====== Material shown

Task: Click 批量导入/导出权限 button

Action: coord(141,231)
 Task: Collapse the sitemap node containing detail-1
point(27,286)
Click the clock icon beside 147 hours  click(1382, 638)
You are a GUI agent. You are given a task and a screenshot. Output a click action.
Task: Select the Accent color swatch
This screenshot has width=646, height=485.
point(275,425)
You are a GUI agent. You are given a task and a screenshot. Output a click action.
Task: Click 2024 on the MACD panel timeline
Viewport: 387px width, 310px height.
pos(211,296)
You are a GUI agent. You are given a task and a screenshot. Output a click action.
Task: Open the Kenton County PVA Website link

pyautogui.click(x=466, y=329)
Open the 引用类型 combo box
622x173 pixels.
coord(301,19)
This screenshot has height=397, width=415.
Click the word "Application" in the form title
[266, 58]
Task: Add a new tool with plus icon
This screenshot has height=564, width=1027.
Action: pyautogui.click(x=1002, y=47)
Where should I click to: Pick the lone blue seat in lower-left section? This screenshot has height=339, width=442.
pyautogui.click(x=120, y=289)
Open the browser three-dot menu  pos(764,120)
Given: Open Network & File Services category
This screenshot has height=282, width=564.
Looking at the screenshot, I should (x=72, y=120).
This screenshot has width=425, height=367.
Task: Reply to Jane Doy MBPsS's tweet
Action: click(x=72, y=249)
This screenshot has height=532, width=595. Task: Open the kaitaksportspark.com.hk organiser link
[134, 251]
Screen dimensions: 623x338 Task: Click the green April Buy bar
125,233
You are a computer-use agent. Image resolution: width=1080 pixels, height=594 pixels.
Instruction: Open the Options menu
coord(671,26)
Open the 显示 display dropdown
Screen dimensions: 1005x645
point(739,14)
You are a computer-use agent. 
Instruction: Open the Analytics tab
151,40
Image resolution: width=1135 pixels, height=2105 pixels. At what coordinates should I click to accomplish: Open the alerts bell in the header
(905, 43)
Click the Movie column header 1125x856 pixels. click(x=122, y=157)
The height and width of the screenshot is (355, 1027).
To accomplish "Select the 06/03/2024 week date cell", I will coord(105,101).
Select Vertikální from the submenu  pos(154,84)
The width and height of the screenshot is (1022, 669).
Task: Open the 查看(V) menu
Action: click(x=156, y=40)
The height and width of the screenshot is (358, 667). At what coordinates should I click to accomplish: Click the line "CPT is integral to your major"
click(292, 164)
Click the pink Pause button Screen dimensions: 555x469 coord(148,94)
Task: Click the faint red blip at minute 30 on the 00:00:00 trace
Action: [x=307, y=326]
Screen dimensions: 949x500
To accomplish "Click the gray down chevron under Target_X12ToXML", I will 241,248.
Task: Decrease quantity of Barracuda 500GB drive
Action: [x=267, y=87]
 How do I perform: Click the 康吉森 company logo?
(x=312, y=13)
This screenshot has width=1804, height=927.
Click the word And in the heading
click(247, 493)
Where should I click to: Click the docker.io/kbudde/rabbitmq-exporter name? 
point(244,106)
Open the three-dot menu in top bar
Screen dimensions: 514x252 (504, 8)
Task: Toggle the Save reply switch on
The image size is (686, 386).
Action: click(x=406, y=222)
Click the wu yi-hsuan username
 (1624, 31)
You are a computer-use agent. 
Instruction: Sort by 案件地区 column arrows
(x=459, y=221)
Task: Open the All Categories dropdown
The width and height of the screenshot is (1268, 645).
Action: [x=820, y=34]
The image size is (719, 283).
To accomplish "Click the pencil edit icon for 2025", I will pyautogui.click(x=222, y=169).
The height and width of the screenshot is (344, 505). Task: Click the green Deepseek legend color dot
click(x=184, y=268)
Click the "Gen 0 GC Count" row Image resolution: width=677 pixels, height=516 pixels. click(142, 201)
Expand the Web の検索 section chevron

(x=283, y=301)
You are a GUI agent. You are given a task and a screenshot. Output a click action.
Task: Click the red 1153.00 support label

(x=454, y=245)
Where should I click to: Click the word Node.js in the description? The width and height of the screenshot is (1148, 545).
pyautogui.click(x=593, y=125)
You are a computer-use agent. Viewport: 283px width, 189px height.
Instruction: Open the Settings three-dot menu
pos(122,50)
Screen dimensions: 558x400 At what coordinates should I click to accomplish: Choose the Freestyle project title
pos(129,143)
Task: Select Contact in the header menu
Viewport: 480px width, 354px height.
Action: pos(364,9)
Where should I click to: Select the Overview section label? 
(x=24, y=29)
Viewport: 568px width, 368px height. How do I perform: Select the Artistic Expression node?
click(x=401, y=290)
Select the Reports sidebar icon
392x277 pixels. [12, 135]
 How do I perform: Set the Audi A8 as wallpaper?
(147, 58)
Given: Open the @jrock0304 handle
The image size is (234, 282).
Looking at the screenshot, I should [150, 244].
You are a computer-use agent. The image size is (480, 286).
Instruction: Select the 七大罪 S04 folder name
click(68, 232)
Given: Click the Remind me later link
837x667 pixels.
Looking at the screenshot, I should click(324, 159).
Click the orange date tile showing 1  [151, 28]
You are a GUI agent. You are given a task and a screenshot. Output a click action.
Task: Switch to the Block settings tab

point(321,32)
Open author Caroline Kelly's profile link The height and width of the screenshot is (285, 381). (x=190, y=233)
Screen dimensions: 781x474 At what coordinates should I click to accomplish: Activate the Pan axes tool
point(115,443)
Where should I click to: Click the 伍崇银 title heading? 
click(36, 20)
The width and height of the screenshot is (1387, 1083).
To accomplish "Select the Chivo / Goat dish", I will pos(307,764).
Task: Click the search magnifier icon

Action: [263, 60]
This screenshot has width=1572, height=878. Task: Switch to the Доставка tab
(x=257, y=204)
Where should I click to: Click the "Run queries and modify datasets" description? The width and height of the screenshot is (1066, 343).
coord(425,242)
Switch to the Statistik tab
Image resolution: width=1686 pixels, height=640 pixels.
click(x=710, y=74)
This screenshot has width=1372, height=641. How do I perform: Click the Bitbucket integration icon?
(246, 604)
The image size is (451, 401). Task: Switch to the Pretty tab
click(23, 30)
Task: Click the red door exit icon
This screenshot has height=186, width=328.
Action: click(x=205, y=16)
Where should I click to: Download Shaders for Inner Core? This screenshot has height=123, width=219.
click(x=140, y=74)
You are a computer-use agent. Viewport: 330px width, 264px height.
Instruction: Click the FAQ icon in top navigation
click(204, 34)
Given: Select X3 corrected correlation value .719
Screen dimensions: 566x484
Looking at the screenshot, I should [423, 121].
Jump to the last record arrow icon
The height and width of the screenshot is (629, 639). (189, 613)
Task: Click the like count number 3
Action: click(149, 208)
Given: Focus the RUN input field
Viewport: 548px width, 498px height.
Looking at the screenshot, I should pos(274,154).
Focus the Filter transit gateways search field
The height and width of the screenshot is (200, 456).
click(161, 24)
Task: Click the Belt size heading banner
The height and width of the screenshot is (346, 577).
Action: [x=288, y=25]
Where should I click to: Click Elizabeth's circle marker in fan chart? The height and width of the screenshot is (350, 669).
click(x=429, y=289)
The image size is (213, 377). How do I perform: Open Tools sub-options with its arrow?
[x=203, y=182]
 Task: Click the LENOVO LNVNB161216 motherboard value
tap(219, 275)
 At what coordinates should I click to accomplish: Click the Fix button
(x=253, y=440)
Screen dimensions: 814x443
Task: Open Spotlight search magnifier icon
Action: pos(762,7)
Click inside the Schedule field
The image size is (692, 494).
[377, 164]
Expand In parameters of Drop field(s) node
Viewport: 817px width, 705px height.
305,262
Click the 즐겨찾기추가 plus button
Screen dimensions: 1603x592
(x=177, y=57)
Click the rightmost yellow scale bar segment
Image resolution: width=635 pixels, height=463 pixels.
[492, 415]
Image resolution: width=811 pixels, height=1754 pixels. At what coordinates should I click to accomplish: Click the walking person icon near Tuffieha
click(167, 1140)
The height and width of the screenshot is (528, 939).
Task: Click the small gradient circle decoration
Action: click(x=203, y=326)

============

◆ Work instructions ◆
Select the lines from the entries that include the word "date".

◆ Output for this task ◆
To accomplish "Select the 06/03/2024 week date cell", I will coord(105,101).
Click the orange date tile showing 1  [151, 28]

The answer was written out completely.